→ STATED EXERCISE
Print the lines below, starting at the first line and ending at the line that contains "pyautogui.click(x=661, y=296)", with both ends included. Leave the pictures out.

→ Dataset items

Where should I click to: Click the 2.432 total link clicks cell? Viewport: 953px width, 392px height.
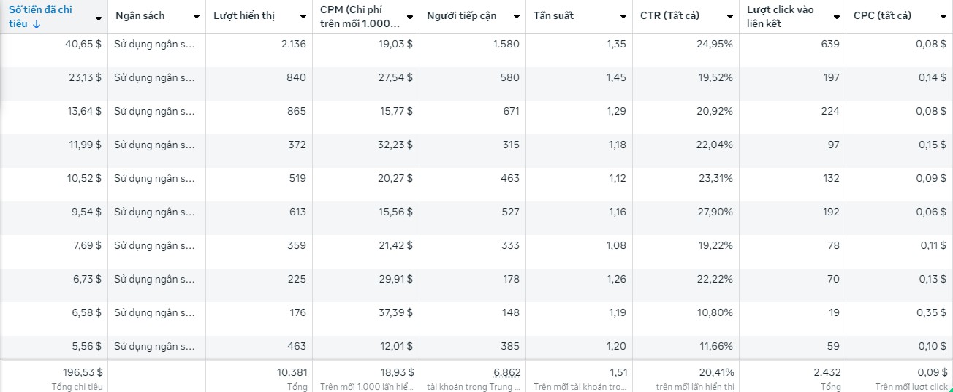pos(824,372)
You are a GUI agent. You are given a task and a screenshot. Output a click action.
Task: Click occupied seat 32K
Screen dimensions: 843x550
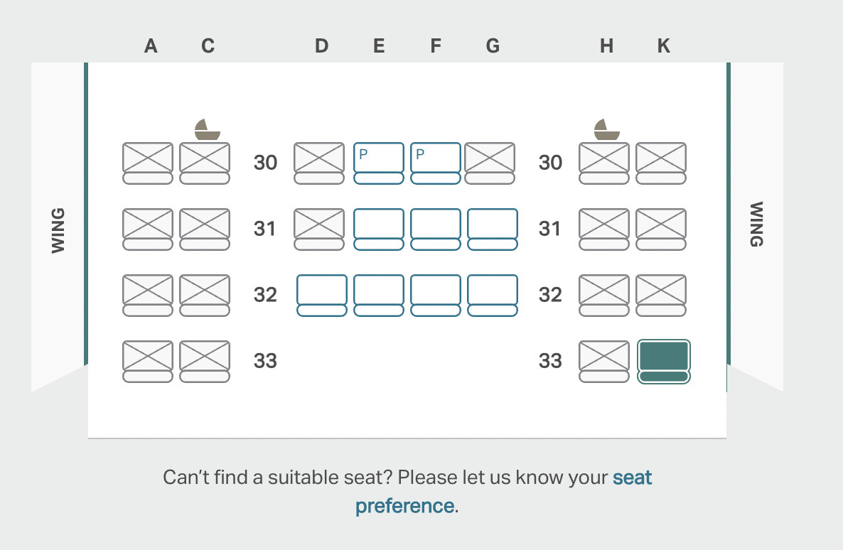pyautogui.click(x=661, y=296)
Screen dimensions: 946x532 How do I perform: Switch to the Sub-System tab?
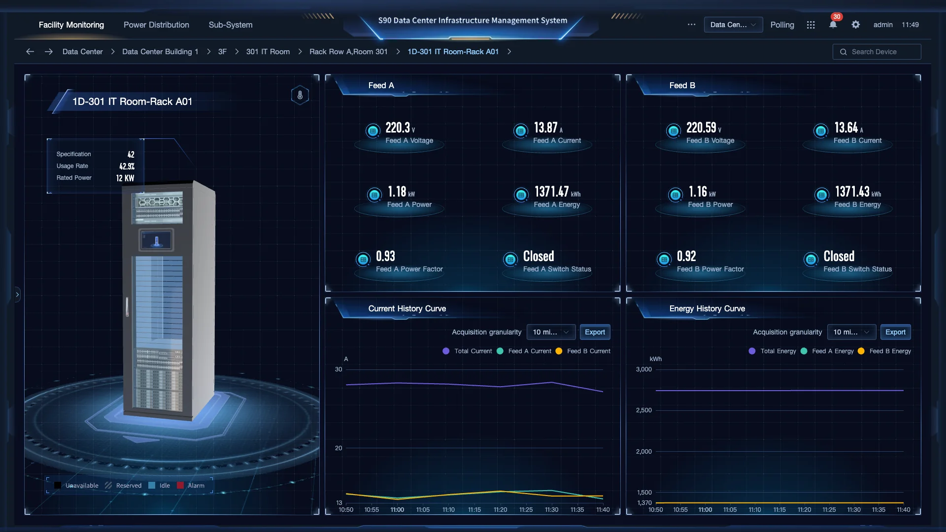coord(230,25)
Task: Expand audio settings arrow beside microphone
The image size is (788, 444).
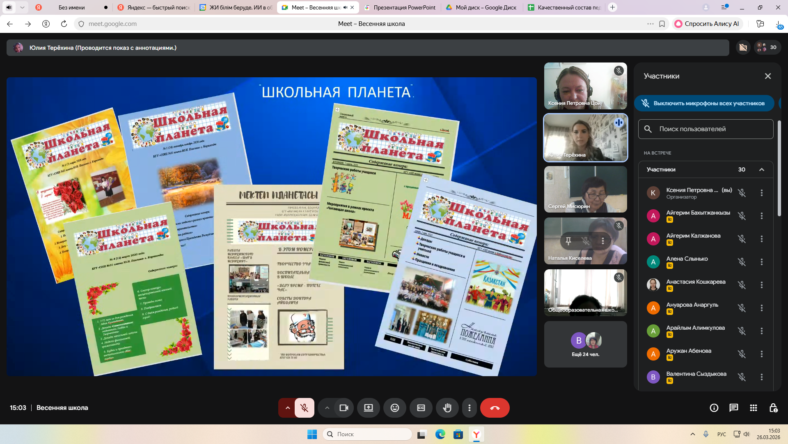Action: [287, 408]
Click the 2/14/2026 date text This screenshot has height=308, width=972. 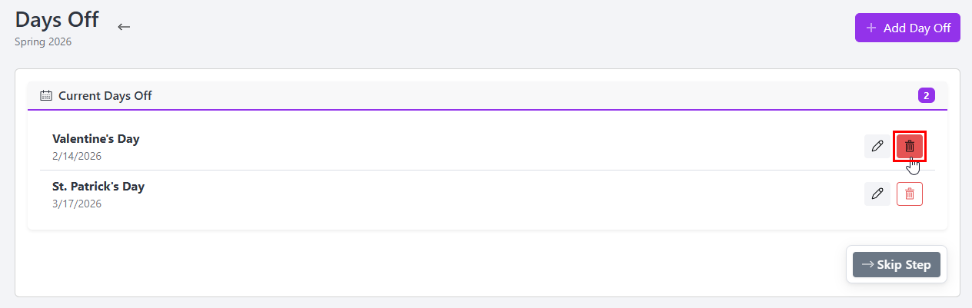click(76, 156)
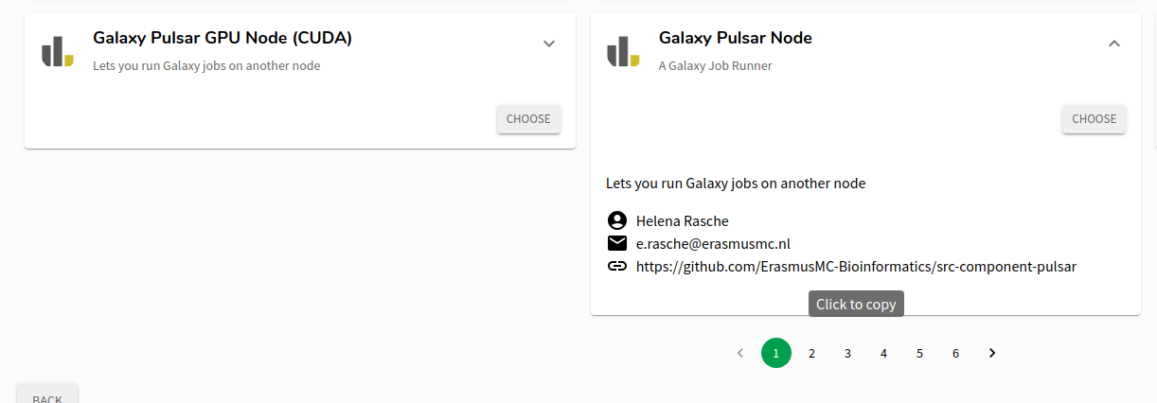Click the Galaxy Pulsar Node logo icon

[623, 51]
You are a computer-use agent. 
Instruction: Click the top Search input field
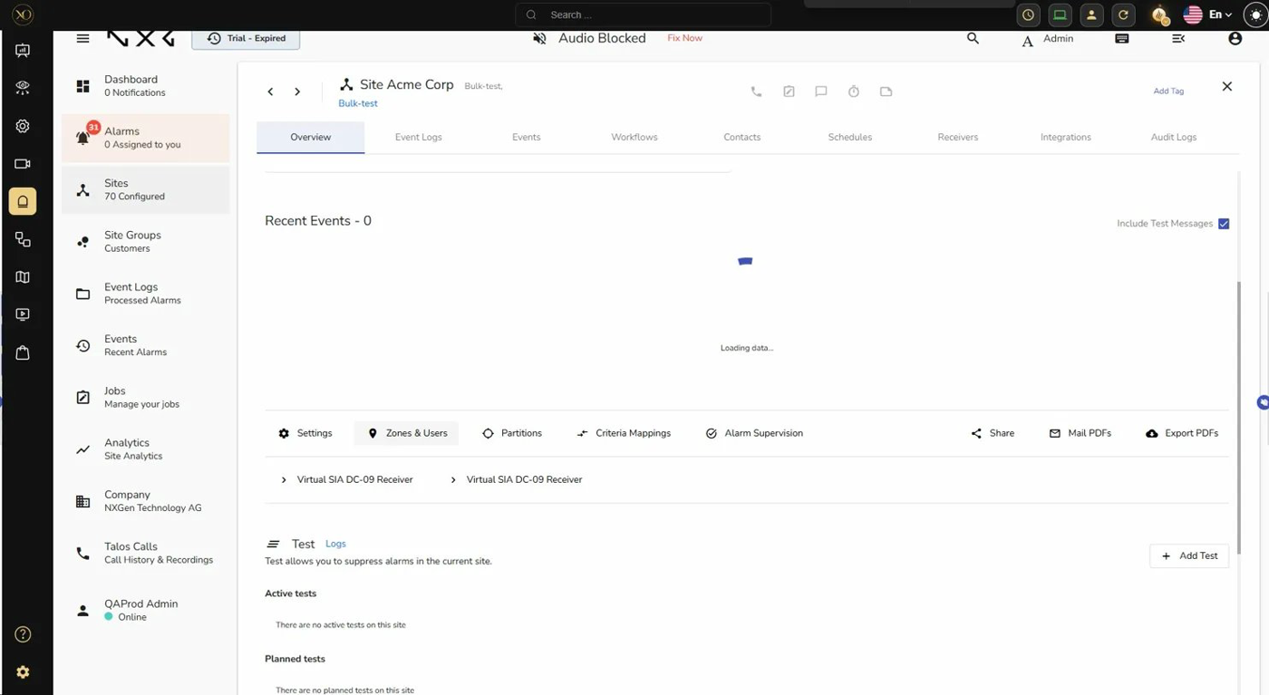644,15
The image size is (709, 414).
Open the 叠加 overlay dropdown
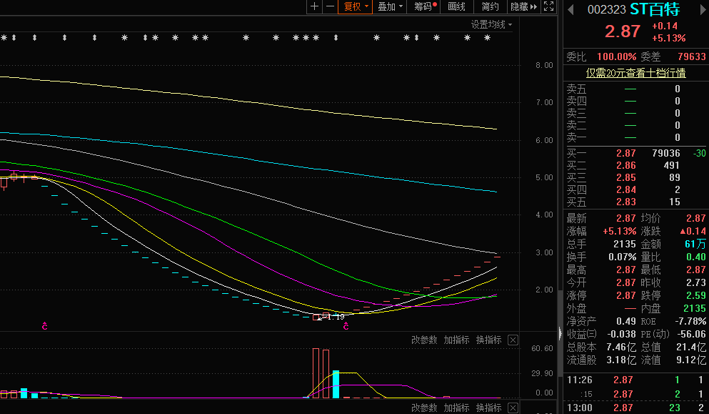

→ ANSWER TO THE EXERCISE
Where should I click to: Click the 2.432 total link clicks cell? Viewport: 953px width, 392px height.
pos(824,372)
You are a GUI agent. You are given a task and a screenshot. Output a click action.
Task: Click occupied seat 32K
Screen dimensions: 843x550
pyautogui.click(x=661, y=296)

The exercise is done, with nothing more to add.